I have lived most of my life in Hawaii and Alaska. Talk about extremes in temperature variation. People in Hawaii watch the weather to get the surf report…and to get information on the occasional tropical storm. Day to day, nobody cares.
When I lived there I once saw local TV newscaster Joe Moore fake the weather. He searched his desk for the paperwork, admitted to not knowing where he had put it and then made up something like high of 87, low of 74 with light trade winds (an average day in summer). Good call.
Right now, without even bothering to check for local conditions, I can get the high and the low for Honolulu to within 3 degrees F. High of 80, low of 67. And I’m 2600 miles away. That forecast is good for today…and tomorrow…and the day after that. The weather in the tropics changes very slowly.
Anchorage is another story. Yesterday I drove from South Anchorage (at sea level) along Turnagain Arm toward Girdwood. At about McHugh Creek State Park the temperature changed. In about a minute it went from 23 degrees to 36 degrees.
In Fairbanks, temperatures within the city area regularly vary by 30 degrees F or more. The hills around Fairbanks are warmer than the city. Go up in altitude and warm up. Fairbanks gets horrible temperature inversions every winter. A drive from downtown up Farmers Loop Road (about 5 miles) nets the aforementioned 30 degree shift on just about any cold winter night.
Climate experts tell us the climate will change more in Polar regions than in more temperate zones. The UN gives very specific predictions for climate. They make predictions for 10 years from now, for 90 years from now and for 200 years from now. How do they know?
As we venture from the equator toward the poles, two important statistical problems develop for temperature predictors. 1) The temperature variability increases and 2) the number of weather stations decreases. Hmmm.
fluctuating data + few data points = wild ass guesses
The University of Alaska recently conducted a climate study of Alaska showing cooling in the 2000 to 2010 period. They used 20 reliable test sites for the whole state. They need hundreds if they have any hope of being accurate.
Siberia and Northern Canada suffer similar problems….and the Arctic and Antarctic….well forget about it. The Arctic Ocean averages about 10 working sites and those locations are not fixed, they drift with the ice. Any ground based temperature data for either the Arctic or Antarctic must include more than a little wild ass guessing.

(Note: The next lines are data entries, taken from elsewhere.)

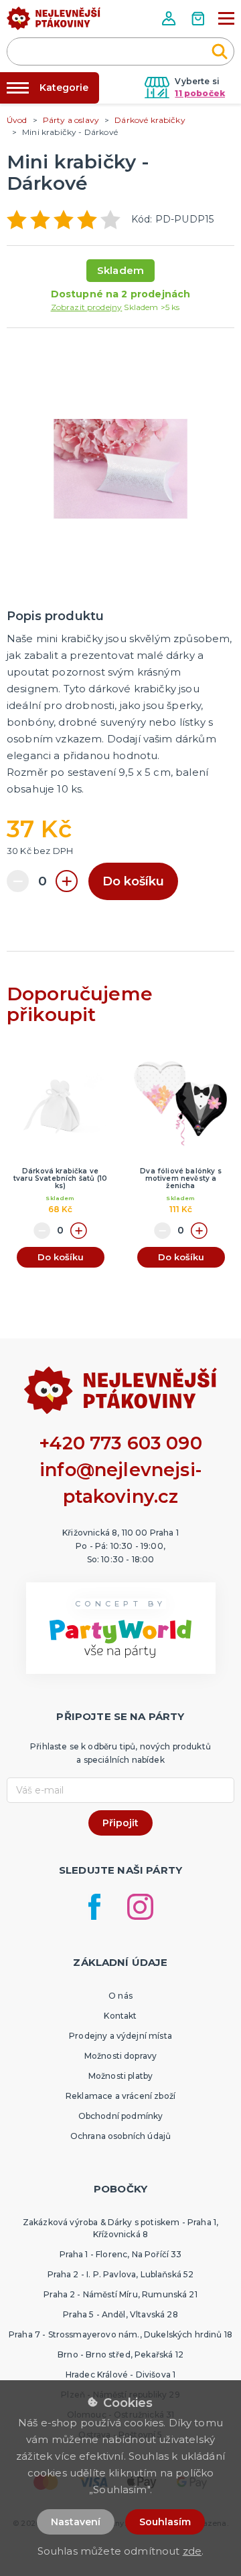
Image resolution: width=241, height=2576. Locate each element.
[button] (170, 18)
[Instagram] (140, 1907)
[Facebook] (94, 1907)
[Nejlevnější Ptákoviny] (53, 22)
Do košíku (133, 881)
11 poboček (200, 93)
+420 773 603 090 (120, 1443)
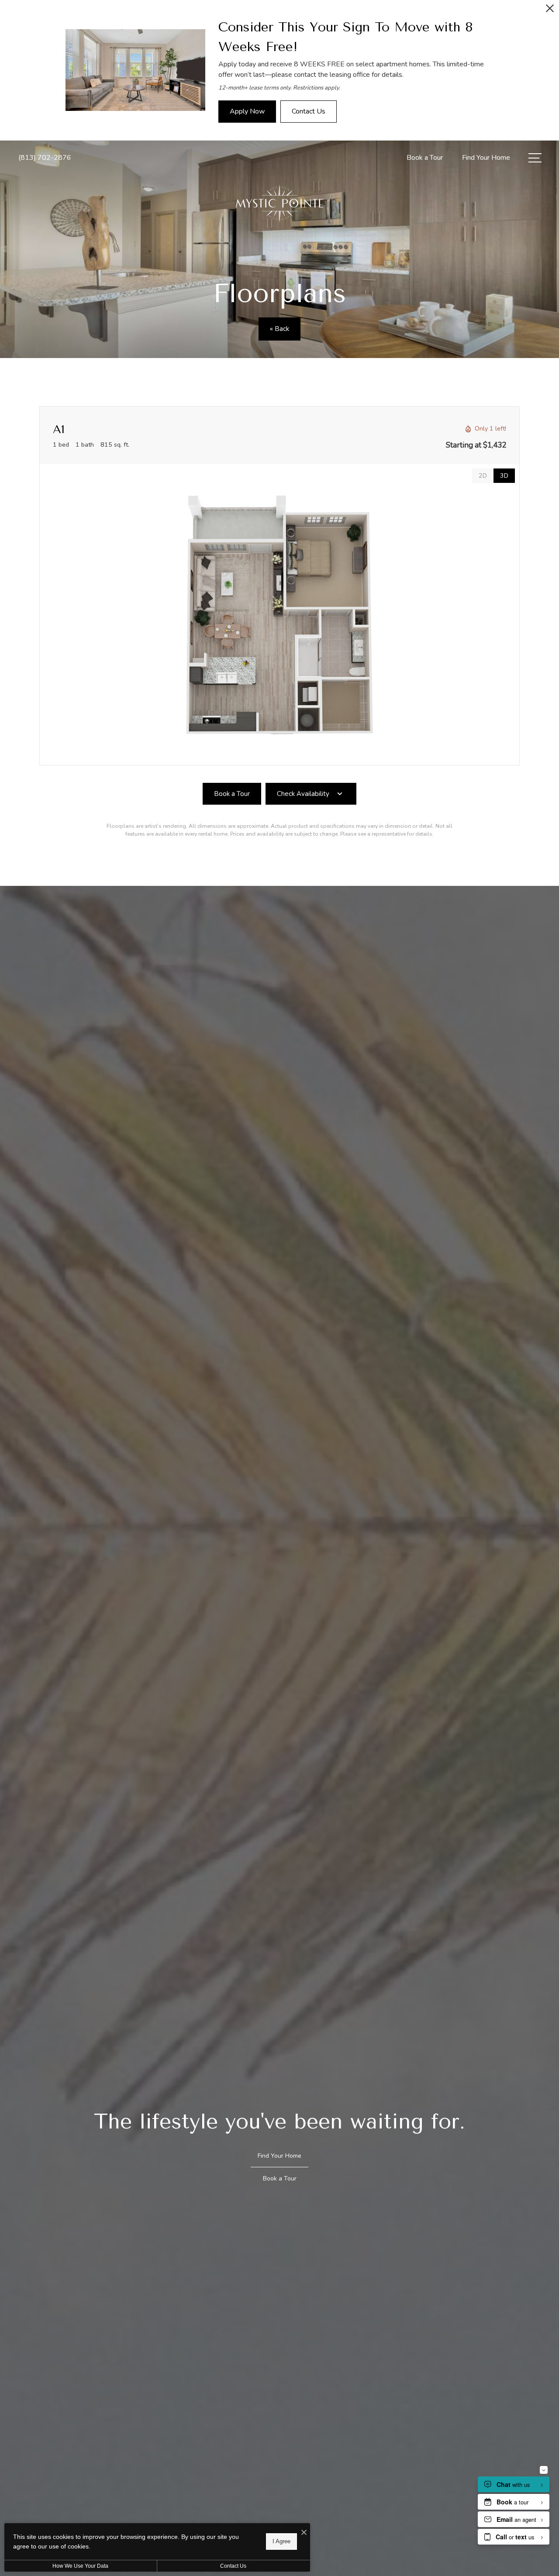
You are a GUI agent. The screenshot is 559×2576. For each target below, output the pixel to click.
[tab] (482, 475)
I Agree (281, 2541)
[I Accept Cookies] (304, 2533)
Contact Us (233, 2566)
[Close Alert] (550, 10)
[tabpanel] (279, 614)
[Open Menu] (535, 157)
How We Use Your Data (80, 2566)
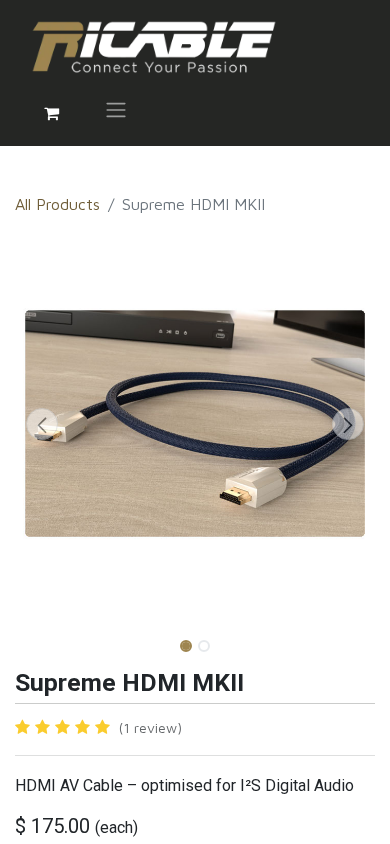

Perhaps a little perspective, here’s a graphic of the Arctic
Ten sites, all that space. WOW.
That is why I like Satellite data. That data includes guessing too, but it’s a different kind of guessing, making adjustments for Satellite drift and other indirect conversion problems. The big problem with Satellite data, it is a very small data set. Who knows what the data would have looked like 50 or 500 or 5000 years ago. Let’s take a peek at the most recent Satellite data courtesy of the University of Alabama at Huntsville
Yep, the world’s a bit warmer than it was 34 years ago. But it’s worth remembering that in 1974 Time Magazine ran a cover article predicting the next ice age based primarily on 30 years of cooling that began around 1940. Sure it looks like the world has warmed about .3 degree C since 1979, but I wonder what the Satellite data would have shown had it existed in 1940.